For Experiment1 we used an averaged gray value image, obtained from 15 scaled photos, as an input to analyse the system. External factors like noise and resolution are considered.

### Experiment 2

Similarly for Experiment2 we combined different features (1D derivative, FT and Moment) of the 15 scaled photos as an input to a classifier (Neural Networks and Linear models) External factors like noise and resolution are considered.

### Experiment 3

Here we have compared our approch with watershed algorithm for counting the total number of particles inside a volume and the performance result is shown using bar graph.

# Results

The graphs below illustrate the performance of finding overlapping particles in a noisy environment and different resolution images. We have used a Venn diagram for illustrating the accuracy in finding overlapping positions, where B is for our model output, G is for ground truth image and B n G is their intersection. For measuring the relative overlapping particles we have used the Dice coefficient[Dice LR. Measures of the amount of ecologic association between species ecology.J Ecology. 1945;26:297–302.] which is mostly used for measuring spatial overlap for binary images.

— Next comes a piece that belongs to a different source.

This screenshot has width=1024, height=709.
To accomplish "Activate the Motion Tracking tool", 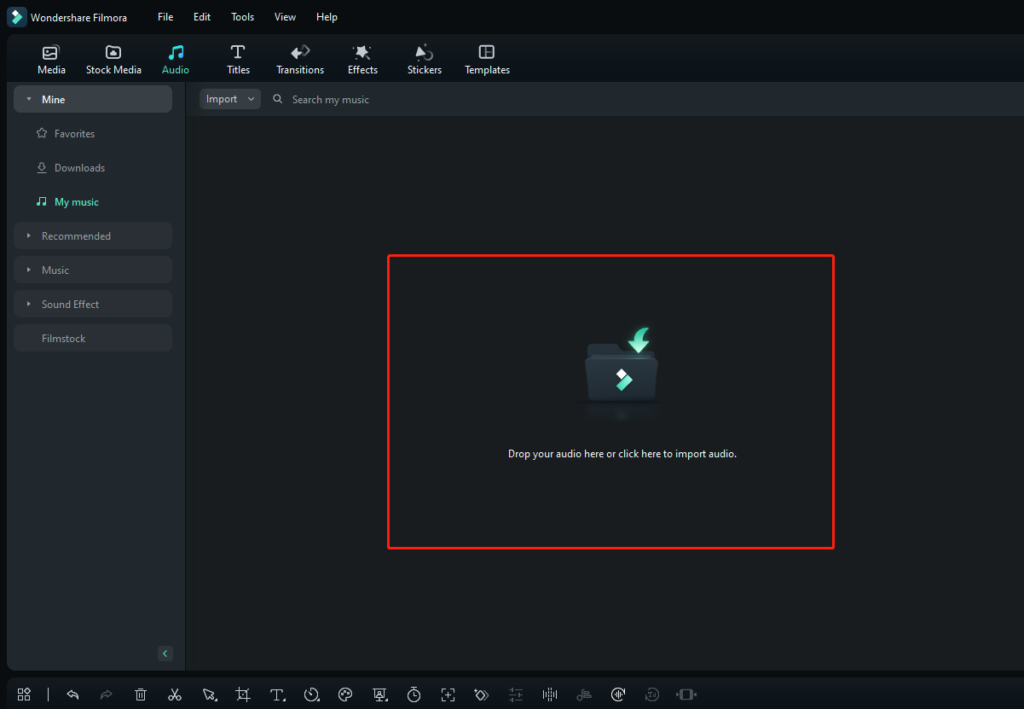I will (x=447, y=694).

The Dice coefficient D is given by $D=\frac{2|B n G|}{|B|+|G|}\times 100$ and the values for the coefficients varies from 0 (non overlap) and 1 (perfectly overlapped).

Illustration of an overlapping particles using Venn diagram

### Result 1

Figure 1:Performance versus noise density using State of art

Figure 2:Performance versus Resolution using State of art

### Result 2

Figure 3:Performance versus noise density using Linear network

Figure 4:Performance versus noise density using Neural network

Figure 5:Performance versus Resolution using Linear network

Figure 6:Performance versus Resolution using Neural network

### Result 3

Figure 8:Performance versus number of cells

# Conclusion

As we described in sec xxx we have compared the output results between state of art and our method in noisy environment and also independently, in images with different resolutions.

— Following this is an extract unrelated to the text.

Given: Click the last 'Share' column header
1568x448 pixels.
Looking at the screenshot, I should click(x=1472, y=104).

The performance result using the state of art is around 70%. Similarly, by using our approach we have improved to 93% in noise free environment, with highest resolution images (i.e. 1000x1000 pixels) by the neural network classifier.

By taking 70 different models which contains 1106 overlapping places of ground truth image (reference image) and the missing overlaps from classifier output is 18 with respect to ground truth image. Hence, the performance of the missed overlaps is around 98.4%, which is better than the performance measure using disc.

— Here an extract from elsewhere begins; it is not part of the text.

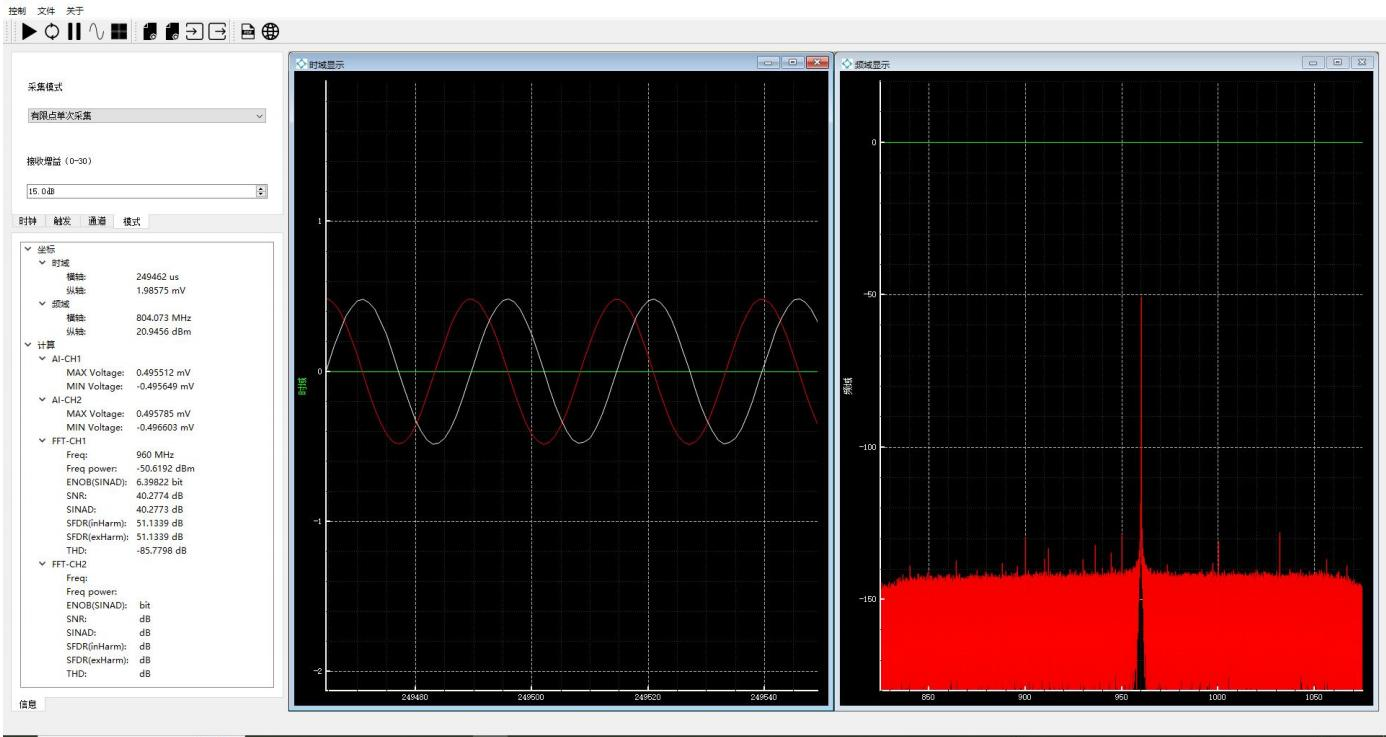
Task: Click the PDF report icon
Action: pos(247,32)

In our case, 8 features are extracted for each observation. According to Hermmetian symmetry in Discrete Fourier Transform coefficients the magnitude of the first eight ones are chosen to describe each data element for classification using linear models and neural network while [Jose M.Korath, Ali Abas, Jose A.Romagnoli] use one of the 8 features which is the dc part , average gray value intesinisy.

Similarly, we have compared the performance of total cell counting between water shed approach and our method in different cell density models (i.e. 100,150, 200,250 and 300).

The cell counting performance, in noise free and high resolution images, using water shed in different cell density models varies from 20% to 25 %, while our method performance varies from 95% to 99%.

The performance of counting cells for water shed is calculated in a situation that water shed algorithm was fed with the ground truth 2D image, to compare the water shed result with ours in a fair way.

Even by accessing to Golden Ground Truth, watershed suffers too much from over segmentation that causes a visible difference between watershed output and our method output in cell counting even when we are using our classifier output (not the ground truth).

# Future work

In the synthesizing part, a complete 3D model can be designed which can be viewed from different angles, and also a pattern can be added to cells structures as a future work.

Meanwhile, for the performance measure of overlapping places it can be used another accuracy measurement like Gaussian function and tent function for expressing the performance accuracy in a more fuzzy way.